Magazine Le Mensuel

Nº 3015 du vendredi 21 août 2015

general

Entre le général Aoun et le Futur. Rien ne va plus

En attendant que se décante la situation régionale à la lumière de l’accord nucléaire, les institutions de l’Etat sont atteintes d’une paralysie qui semble devoir s’aggraver. Les tensions internes et les crises ont atteint un degré qui devrait dégager un compromis. Toutefois, on assiste à des bouleversements politiques.

Le général Michel Aoun a influé sur la politique. Du calme, elle est passée à la tension. Aoun n’est parvenu ni à imposer son agenda, ni à obtenir satisfaction concernant ses revendications et, enfin, à sortir vainqueur dans les batailles qu’il mène.

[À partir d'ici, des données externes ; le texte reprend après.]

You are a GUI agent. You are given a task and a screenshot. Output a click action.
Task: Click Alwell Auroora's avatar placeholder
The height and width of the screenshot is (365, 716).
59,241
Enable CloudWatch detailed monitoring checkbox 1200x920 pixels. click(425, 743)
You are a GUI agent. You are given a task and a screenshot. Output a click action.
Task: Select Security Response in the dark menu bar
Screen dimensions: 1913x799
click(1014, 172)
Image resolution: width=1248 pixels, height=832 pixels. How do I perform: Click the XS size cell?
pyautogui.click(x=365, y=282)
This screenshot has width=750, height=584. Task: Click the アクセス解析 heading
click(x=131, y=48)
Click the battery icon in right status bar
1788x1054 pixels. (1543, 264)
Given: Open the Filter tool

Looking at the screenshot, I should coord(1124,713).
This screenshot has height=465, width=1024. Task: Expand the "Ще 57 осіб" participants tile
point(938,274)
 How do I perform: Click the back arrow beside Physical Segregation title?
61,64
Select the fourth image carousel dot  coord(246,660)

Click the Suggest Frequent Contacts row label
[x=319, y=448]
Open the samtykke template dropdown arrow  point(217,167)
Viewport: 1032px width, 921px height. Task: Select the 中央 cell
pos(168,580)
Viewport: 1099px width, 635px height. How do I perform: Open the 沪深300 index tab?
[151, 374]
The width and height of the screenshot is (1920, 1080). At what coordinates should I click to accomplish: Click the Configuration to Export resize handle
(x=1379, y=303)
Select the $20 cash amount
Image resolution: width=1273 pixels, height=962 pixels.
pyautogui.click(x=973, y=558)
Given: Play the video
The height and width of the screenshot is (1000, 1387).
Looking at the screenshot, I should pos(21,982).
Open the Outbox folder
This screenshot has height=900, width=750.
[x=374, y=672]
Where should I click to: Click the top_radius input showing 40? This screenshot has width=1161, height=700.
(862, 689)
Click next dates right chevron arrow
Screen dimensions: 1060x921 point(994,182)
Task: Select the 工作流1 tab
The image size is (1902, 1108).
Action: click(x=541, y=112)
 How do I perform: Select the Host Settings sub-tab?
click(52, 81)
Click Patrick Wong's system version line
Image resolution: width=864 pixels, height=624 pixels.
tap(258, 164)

C’est ainsi qu’il a dû mettre un frein à ses ambitions et à ses objectifs.
Concernant la présidence de la République, le général Aoun est conscient dans son for intérieur que le chemin de Baabda ne lui est pas ouvert mais, qu’il lui est possible, d’y conduire son candidat en posant un veto sur les autres.
Dans sa bataille pour le commandement en chef de l’armée, la chance de nommer le général Chamel Roukoz au poste, semble lui avoir échappé. Au niveau du gouvernement, sa position est meilleure car il a pu en bloquer les décisions. Mais sa capacité à conserver ce rôle dépend de l’équilibre des forces politiques qui, pour le moment, n’est plus en sa faveur.
Perdant ses atouts et alors que l’étau se resserre sur lui, le général a choisi de jouer la carte de la rue et son atout majeur est le soutien du Hezbollah.
De son côté, le Courant du futur agit avec l’arrière-pensée qu’il a enregistré une victoire politique sur Aoun qui a perdu la bataille pour le commandement en chef de l’armée, ce qui laisse présager sa propre perte pour la présidence. Il considère que le général est affaibli et que l’occasion se présente de mettre un terme à ses ambitions. La porte est ainsi ouverte à un président consensuel et ceci devient le thème principal du dialogue du Moustaqbal et de Aïn el-Tiné.
Cet avis n’est pas partagé par l’ensemble du Courant du futur. Pour certains, il est préférable d’arrêter les débats avec le général afin de lui ôter la possibilité de réussir et de mettre fin à sa carrière politique. N’ayant pas obtenu la présidence de la République, il commet l’erreur de se tourner vers le Hezbollah, comme en 2005, afin de ne pas être isolé.
Le Hezb reconnaît que le Futur a gagné en tactique et que Aoun a perdu un round, mais ni le Futur a gagné une victoire et ni la perte qu’a subie le général peut être qualifiée de défaite.
 

Bkerké-Rabié: plus qu’un différend
Il y a quelques jours, le patriarche Béchara Raï a pris clairement position en contradiction avec les thèses du général Michel Aoun sur plusieurs points.
L’accord de Taëf, pour le patriarche, est la meilleure formule libanaise. Des sources proches de Bkerké affirment que l’attachement à cet accord par l’Eglise maronite s’explique par le fait que les circonstances ne permettent en aucune manière de jouer avec le déséquilibre apparu au Liban dès la guerre de 1975 et dans la région. Cette vision n’est pas conforme au discours de Aoun dans lequel il réclame une révision de l’accord de Taëf pour reconsidérer les droits perdus des chrétiens et celle des pouvoirs du président de la République.
Le patriarche considère que la protection des chrétiens revient au seul Etat et à l’armée et non au Hezbollah à la frontière libano-syrienne.
Il a appelé, de nouveau, les parlementaires à se rendre place de l’Etoile pour élire un président de la République après que le 14 mars et le 8 mars auront désigné chacun son candidat.
Raï a déclaré qu’il n’était nullement disposé à offrir une couverture au général Aoun dans son défi de l’autorité politique représentée par le gouvernement.
En dépit de ces contradictions, un politicien du Courant patriotique libre affirme que les contacts sont permanents avec le patriarche Raï et que les relations ne sont pas rompues. «Il n’existe pas de divergence avec le patriarche qui ne serait pas fâché que soit élu un président fort ou que soit élaborée une loi électorale équitable ou même que l’égalité soit respectée dans la fonction publique».
Le patriarche affirme qu’aucun conflit personnel idéologique n’existe avec le général, mais il n’est pas d’accord avec ses méthodes concernant l’élection d’un chef d’Etat.